## START Information provided

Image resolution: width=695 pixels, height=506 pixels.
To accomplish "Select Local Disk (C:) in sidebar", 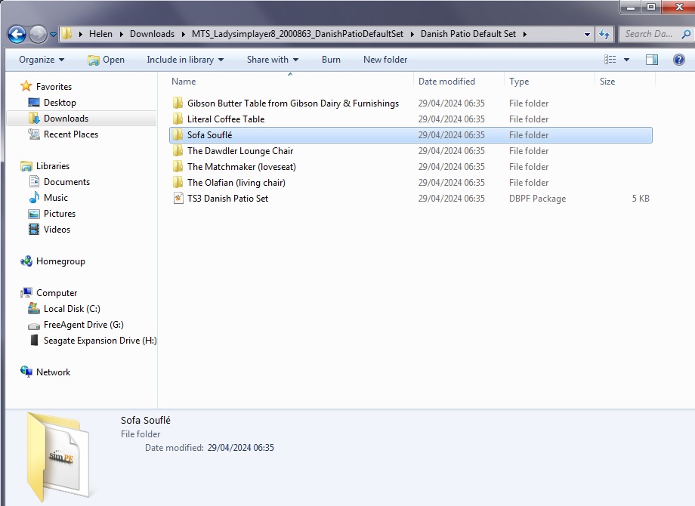I will 72,309.
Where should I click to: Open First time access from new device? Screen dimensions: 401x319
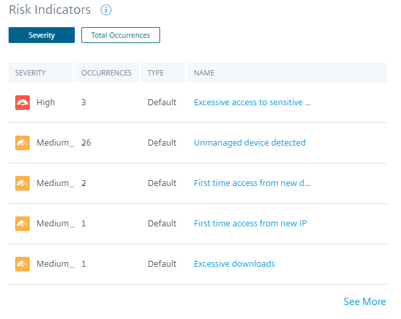251,183
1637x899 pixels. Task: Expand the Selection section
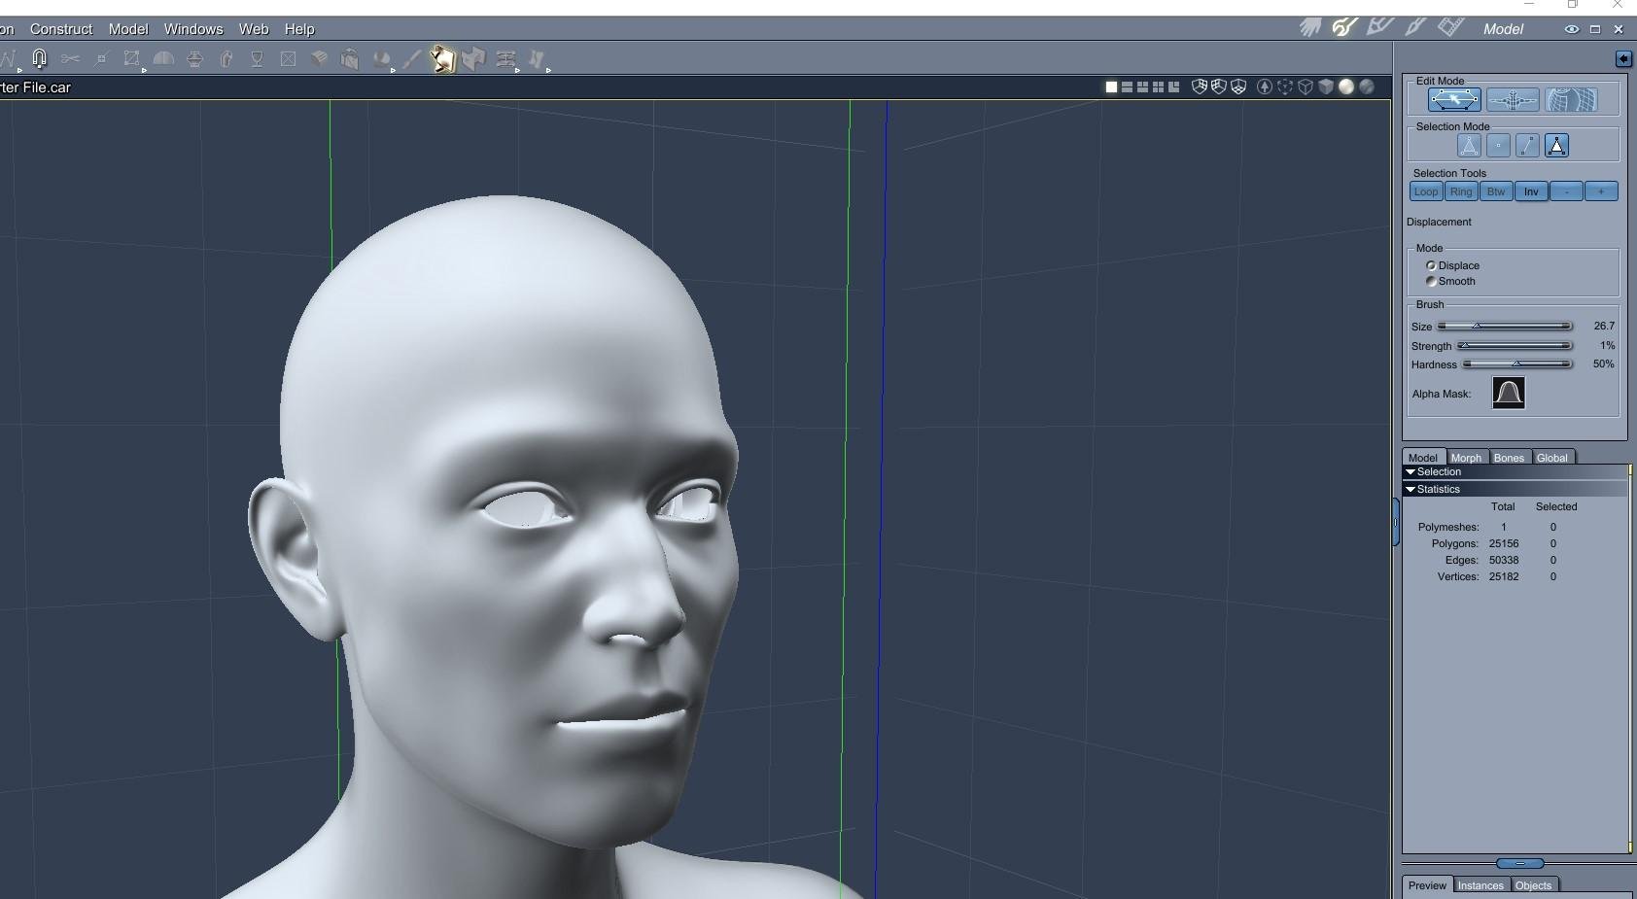pos(1411,471)
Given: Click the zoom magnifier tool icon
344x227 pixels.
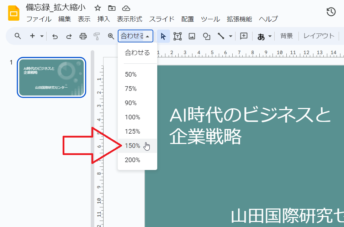Looking at the screenshot, I should [111, 36].
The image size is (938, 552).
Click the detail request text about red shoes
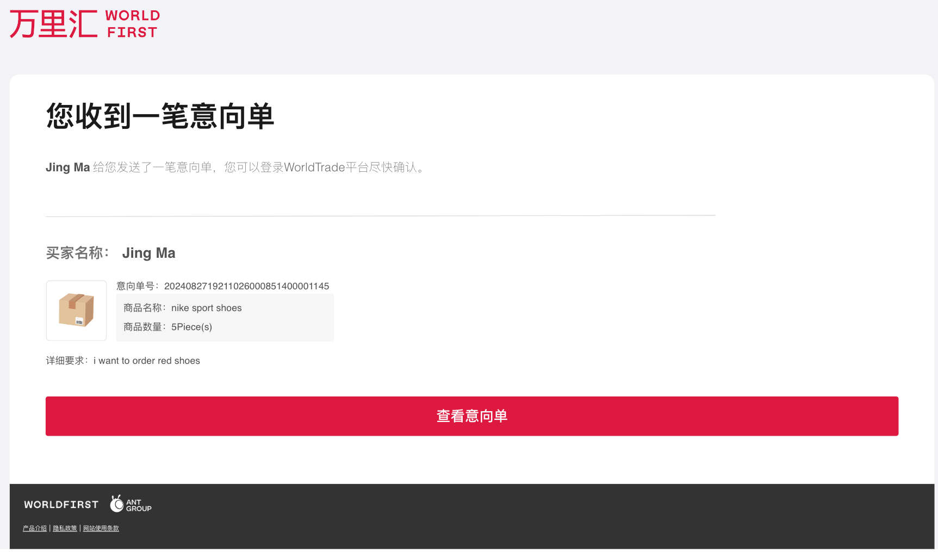click(147, 361)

## END Information provided

What the exercise asks: Can you turn the lines starting at the one that contains "The image size is (938, 552)." and ending at the final line above into a JSON list of strings, one string per line with blank lines skipped? Leave the pictures out.

Complete response:
[
  "The image size is (938, 552).",
  "Click the detail request text about red shoes",
  "click(147, 361)"
]